Super material graphene's properties are multifarious. It has strong chemical stability, high conductivity, and super strength.
However, magnetic properties have been a sore point with many skeptics lowering expectations on graphene as a replacement for silicon in future microprocessors.
In a new study, researchers at the Tata Institute of Fundamental Research in India evolved a new type of magnet that optimizes the magnetism of electrons in three-layered graphene at a temperature as low as -272 Celsius.
The study, published in Nature Communications, explains how coordinated whispers between electrons are achieving that ferromagnetism.
Unlike metals, the density of electrons in graphene is too low as it is just one atom thick. That is why illustrating the wave nature of electrons under quantum mechanics with graphene is easy.
That property will be better understood when graphene is contrasted with a metal like copper whose electrons might be scattered every 100 nanometers because of impurities. In sharp contrast, electrons of graphene can travel greater distances up to 10 micrometers.
In the TIFR experiments, this long-range travel of graphene electrons was achieved by sandwiching graphene with boron nitride layers, which are defect free and which refrain from blocking the electron flow.
The ability of a material's electrons to travel great distances implies that there are no flaws and the electrons can conduct soft whispers just like "talking to each other." Reduced flaws are similar to the condition in a silent room where even a soft whisper becomes audible as there are few disturbances.
This whisper of electrons and the resulting magnetism has been explained by doctoral student Biswajit Datta, working with the group of Professor Mandar Deshmukh at TIFR.
The team understood that the silence is enabling enhanced electronic interactions in the three layers of graphene and leading to the formation of a new type of magnet with graphene. The insights explain how electronic devices can leverage graphene for scientific studies and applications.
Already some researchers have offered solutions for making graphene magnetic by inserting hydrogen atoms into specific areas in the graphene lattice.
Physicists from Spain and Egypt have suggested that when a group of electrons in nanoscale domains is encoded with the magnetic spin, they will transform graphene into a spintronic material capable of replacing silicon.

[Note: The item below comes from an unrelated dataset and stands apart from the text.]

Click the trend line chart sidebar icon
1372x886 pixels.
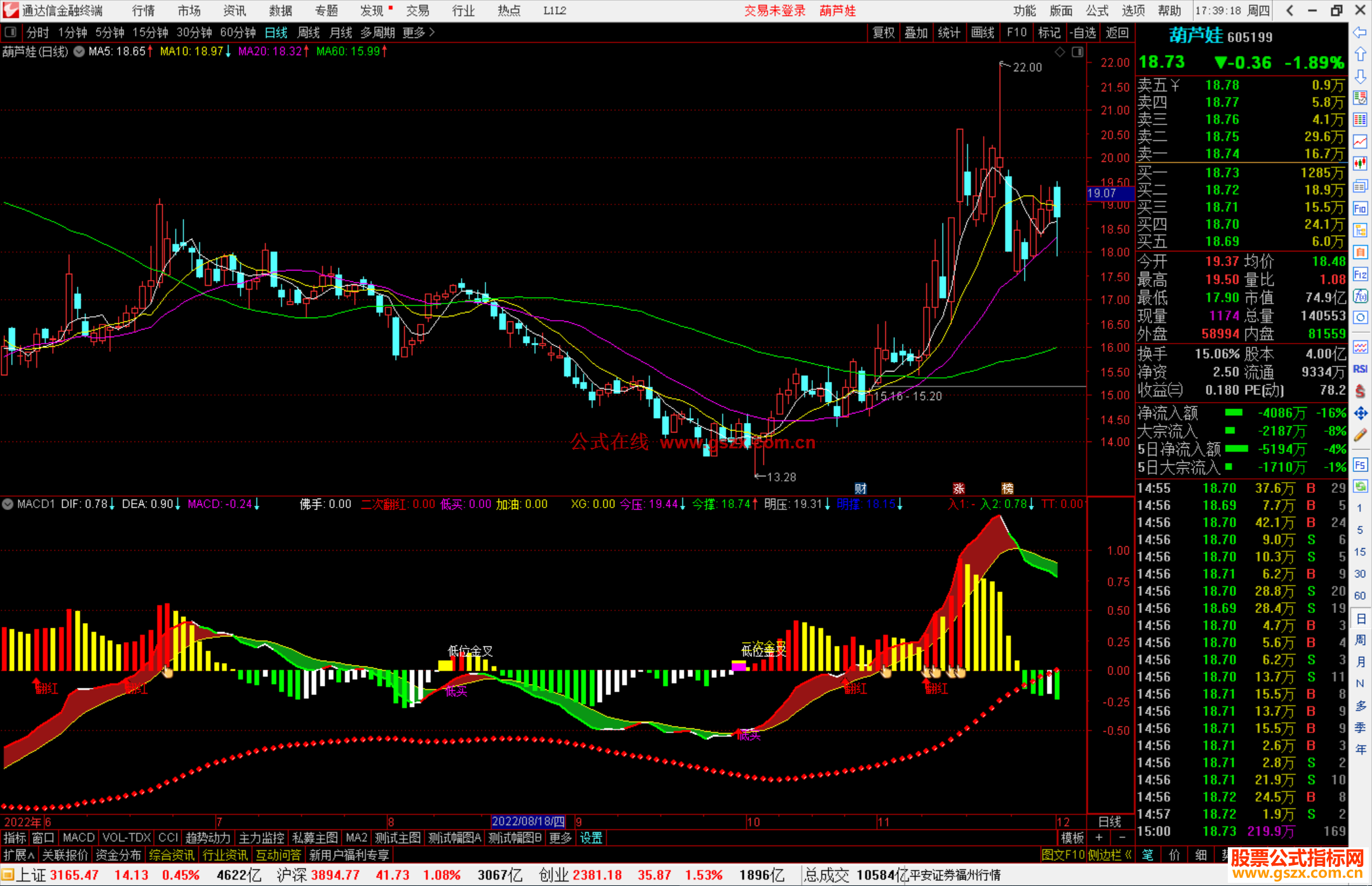[x=1360, y=142]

If the experiment succeeds, thanks to hydrogen's single electron property it will be the densest spintronic material ever detected.

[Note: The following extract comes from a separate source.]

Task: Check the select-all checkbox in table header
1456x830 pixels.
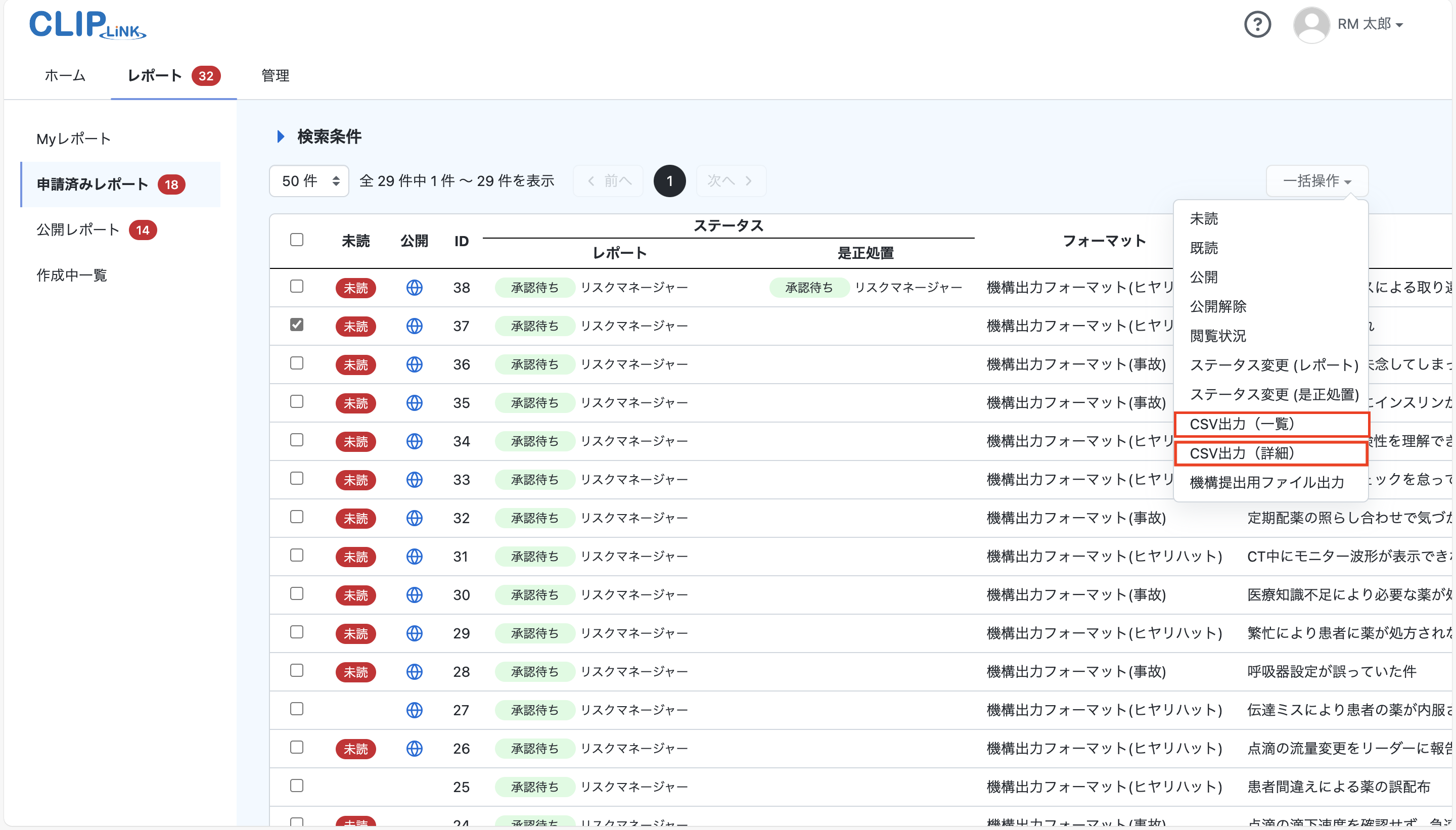Action: [x=296, y=240]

A magnetic graphene will have an astounding range of applications starting from information processing to advanced medicine. Magnetic graphene will be playing a big role in spintronics. In the spin transport electronics applications, signals will be processed by magnetic spins in place of electric charges.
The technology offers faster processors and high memory. Miniaturization of silicon transistors is already hitting a plateau. New generation processors including those from Intel are down to 14nm with the 5nm size expected in 2020, marking the possible functional end of small sizes. Magnetic graphene in spintronics may go mainstream and take the place of traditional silicon transistors and work on the atomic scale.
High-Quality Graphene Production
Meanwhile, South Australia's Flinders University and First Graphite Ltd company are aiming high-quality graphene production using Vortex Fluidic Device. Globally, graphite mining runs into millions of metric tons every year.
According to Craig McGuckin, managing director of First Graphite, graphene will be indispensable in a vast number of industries and the demand will be high.
"What is required is creating high-quality graphene from graphite, doing so quickly and efficiently and that is what we are trying to take up now," he said.